From the people who brought you "Food Wars: Episode I – The Phantom Menace (of Starving People)"…The Food and Drug Administration (FDA) recently ruled that meat and dairy products from the offspring of cloned animals are safe to eat and don’t require special labeling. Unsurprisingly, food-purity activists have come out of the woodwork in opposition to the decision and — equally unsurprisingly — the supposed dangers inspiring their concern are about as real as Jar-Jar Binks.One popular anti-cloning talking point — best summed up in a January 6 New York Times editorial — is that it will make livestock more vulnerable to disease by increasing genetic uniformity:
[C]loning creates genetically identical animals, it will shrink the gene pool on which agriculture rests, and any drastic shrinkage in genetic diversity creates enormous health risks for a species.

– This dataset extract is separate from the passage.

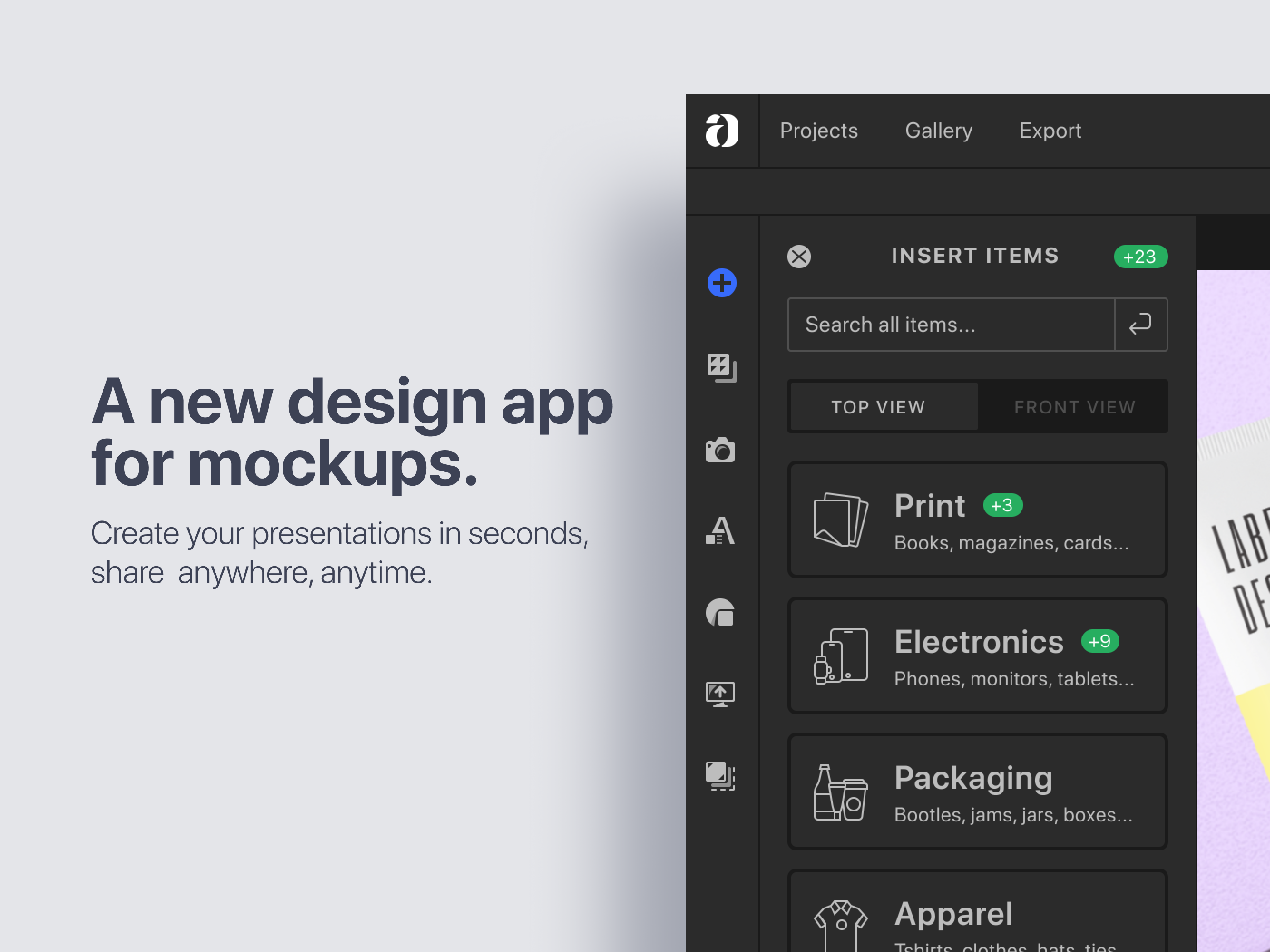Switch to Front View
1270x952 pixels.
(x=1074, y=407)
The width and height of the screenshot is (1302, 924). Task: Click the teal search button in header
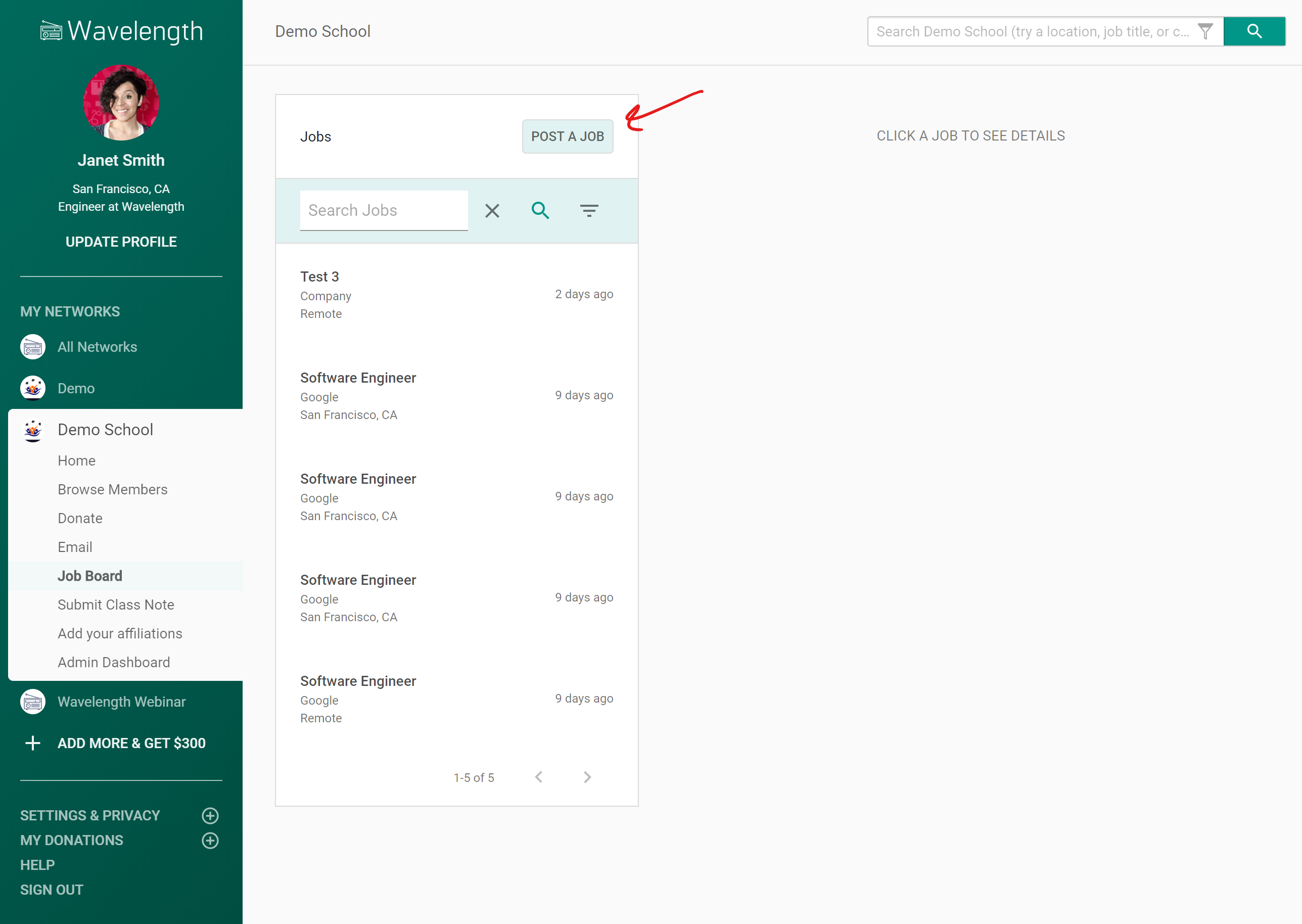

Just the opposite turns out to be the case. As Slate‘s William Saletan points out:
[E]fficient cloning can reduce the use of antibiotics, not to mention growth hormones, by spreading healthier genes … [G]uess what blocked mad cow disease in a study released this week? A combination of genetic engineering and cloning.
Next, there’s the issue of whether animals born of cloned parents are actually dangerous to eat. Summing up the activist angle, Joseph Mendelson, legal director for the Center for Food Safety, has told the press that "consumers are going to have a product that has potential safety issues." But, as USA TODAY online columnist Andrew Kantor points out:
Just about every object in your home has "potential safety issues." That’s why we end up with all those wacky warning labels. What’s important isn’t potential safety issues, but realistic ones. Do you really need a warning of the "potential safety issue" of, say, sticking a pencil up your nose?
And the realistic "safety issue" — as the FDA report makes clear — is basically nil.